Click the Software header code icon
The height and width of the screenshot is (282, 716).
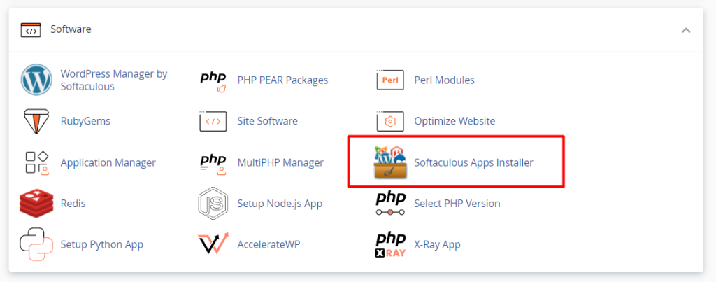[x=30, y=30]
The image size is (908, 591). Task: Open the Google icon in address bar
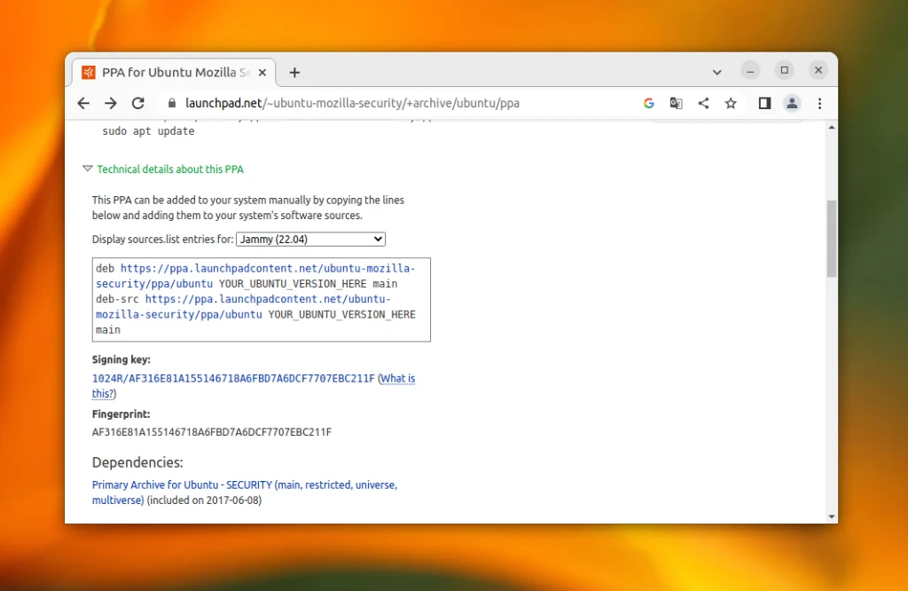[648, 103]
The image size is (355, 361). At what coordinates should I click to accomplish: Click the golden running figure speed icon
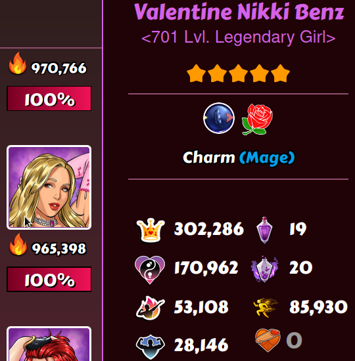coord(266,308)
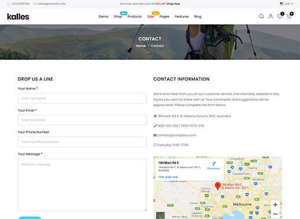Click View larger map link
This screenshot has width=300, height=219.
click(x=168, y=177)
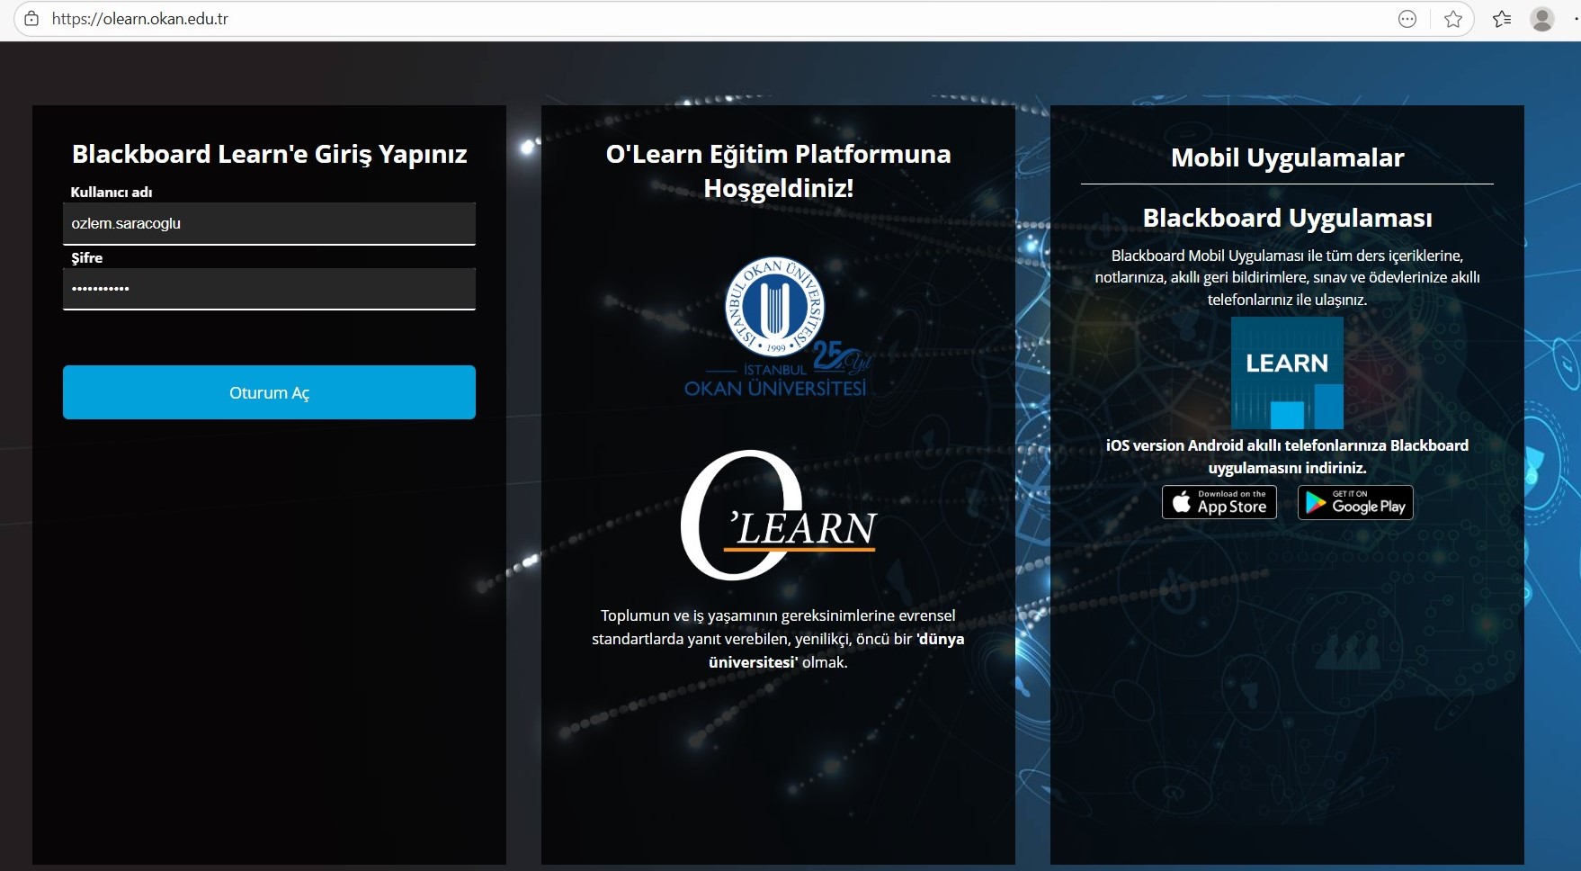Open the browser profile avatar
The width and height of the screenshot is (1581, 871).
click(1542, 19)
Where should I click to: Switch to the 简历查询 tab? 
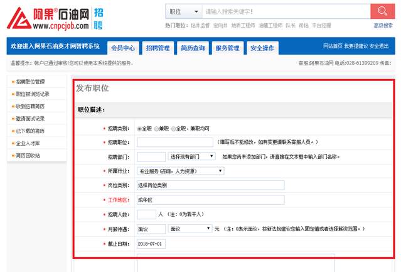(192, 48)
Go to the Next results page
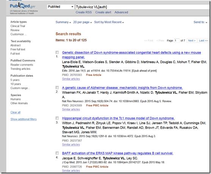211x174 pixels. pyautogui.click(x=192, y=41)
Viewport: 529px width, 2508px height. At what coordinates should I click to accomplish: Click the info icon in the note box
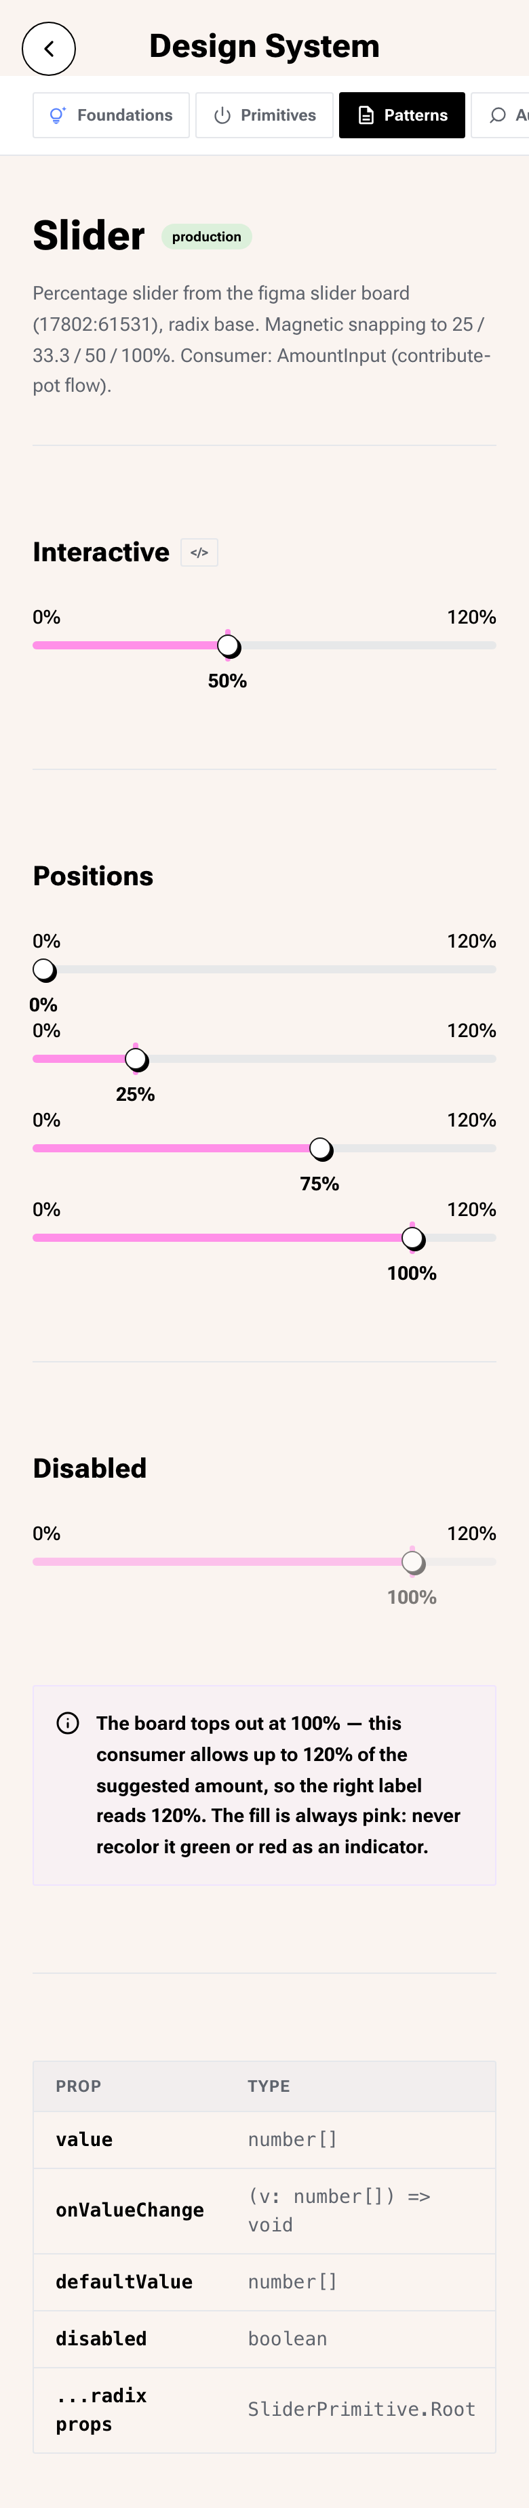coord(68,1723)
####
▶ What to work on
Can you lay out every line of the items above as a JSON list of strings, one string per line with blank lines omitted? Leave the pictures out.

▶ Full response
[
  "Click the Software header code icon",
  "The height and width of the screenshot is (282, 716).",
  "[x=30, y=30]",
  "The image size is (908, 591). Task: Open the Google icon in address bar",
  "[648, 103]",
  "The image size is (355, 361). At what coordinates should I click to accomplish: Click the golden running figure speed icon",
  "coord(266,308)",
  "Click View larger map link",
  "This screenshot has width=300, height=219.",
  "click(x=168, y=177)",
  "Open the browser profile avatar",
  "The width and height of the screenshot is (1581, 871).",
  "click(1542, 19)",
  "Where should I click to: Switch to the 简历查询 tab? ",
  "(192, 48)",
  "Go to the Next results page",
  "211x174 pixels. pyautogui.click(x=192, y=41)",
  "Viewport: 529px width, 2508px height. At what coordinates should I click to accomplish: Click the info icon in the note box",
  "coord(68,1723)"
]